Говорили мы все время бала, до ужина. Я изложил Сипягину все свои мысли по этому вопросу. Д. С. спорил мало и больше слушал меня. Беседу со мной он вел совершенно по-товарищески, не как всесильный сановник, а как равный с равным. Я между прочим признался, что записка, им упомянутая, написана мною. Сипягин, выразил сожаление, что записку эту он прочитал очень бегло, так как Государь дал ее ему только на короткое время. В результате Д. С. попросил меня завтра же прислать ему копию этой записки и заготовить другую, на основании которой он мог бы начать проводить новую организацию законодательным путем.

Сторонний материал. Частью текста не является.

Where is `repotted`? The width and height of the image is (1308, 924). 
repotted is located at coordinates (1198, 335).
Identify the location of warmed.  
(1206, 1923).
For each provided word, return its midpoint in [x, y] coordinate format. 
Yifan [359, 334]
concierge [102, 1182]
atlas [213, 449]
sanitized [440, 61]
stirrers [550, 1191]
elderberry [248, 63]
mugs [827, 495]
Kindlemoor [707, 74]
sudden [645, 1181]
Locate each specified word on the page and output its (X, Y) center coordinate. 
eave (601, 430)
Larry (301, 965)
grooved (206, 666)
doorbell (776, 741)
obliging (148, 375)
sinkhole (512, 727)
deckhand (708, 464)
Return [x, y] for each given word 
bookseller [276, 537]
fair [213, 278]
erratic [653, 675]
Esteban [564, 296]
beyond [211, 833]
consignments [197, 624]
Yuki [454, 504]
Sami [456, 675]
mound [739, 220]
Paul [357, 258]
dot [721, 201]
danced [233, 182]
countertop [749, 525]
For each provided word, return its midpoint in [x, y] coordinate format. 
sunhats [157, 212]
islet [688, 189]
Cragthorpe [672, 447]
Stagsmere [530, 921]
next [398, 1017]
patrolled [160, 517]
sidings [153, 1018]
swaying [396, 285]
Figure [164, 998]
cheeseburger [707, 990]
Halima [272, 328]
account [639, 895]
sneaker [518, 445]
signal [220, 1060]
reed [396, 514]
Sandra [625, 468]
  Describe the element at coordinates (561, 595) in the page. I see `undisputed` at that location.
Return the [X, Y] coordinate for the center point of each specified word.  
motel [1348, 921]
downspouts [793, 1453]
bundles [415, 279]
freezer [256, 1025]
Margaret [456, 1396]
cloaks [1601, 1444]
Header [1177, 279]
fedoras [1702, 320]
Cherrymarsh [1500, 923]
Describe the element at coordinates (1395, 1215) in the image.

Своей простотой, любезностью и товарищеским отношением, если можно так выразиться, Сипягин купил меня, кажется, я до того никогда не говорил с министром по делу так долго (часа два), просто и откровенно.
Между прочим, Д. С. сказал мне, что хорошо знает, как этим вопросом интересуется Принц Ольденбургский. «Знаете, ведь он милейший и добрейший человек, но при его горячности и порывистости дела с ним не сделаешь. Жду ваши две записки — одну поданную Государю и другую новую и обстоятельную, — не для монарха, а для министров». (Странно, повторение слов Витте, — подумал я, — вероятно, уже сговорились.) На этом мы расстались.
Я отлично понял, что Д. С. лично был не так заинтересован делом, как он старался показать; несомненно, он с первых же шагов желал угодить Государю и в этом отношении сразу пошел по пути, противоположному тому, по которому шел Горемыкин. Может быть, он считал излишним создавать себе противника в Принце, который, пользуясь своим положением, не очень стеснялся в критике деятельности министров, а это могло иногда сделаться и неприятным, — недаром французы говорят: «Méditez, méditez, il en restera toujours quelque chose»[3].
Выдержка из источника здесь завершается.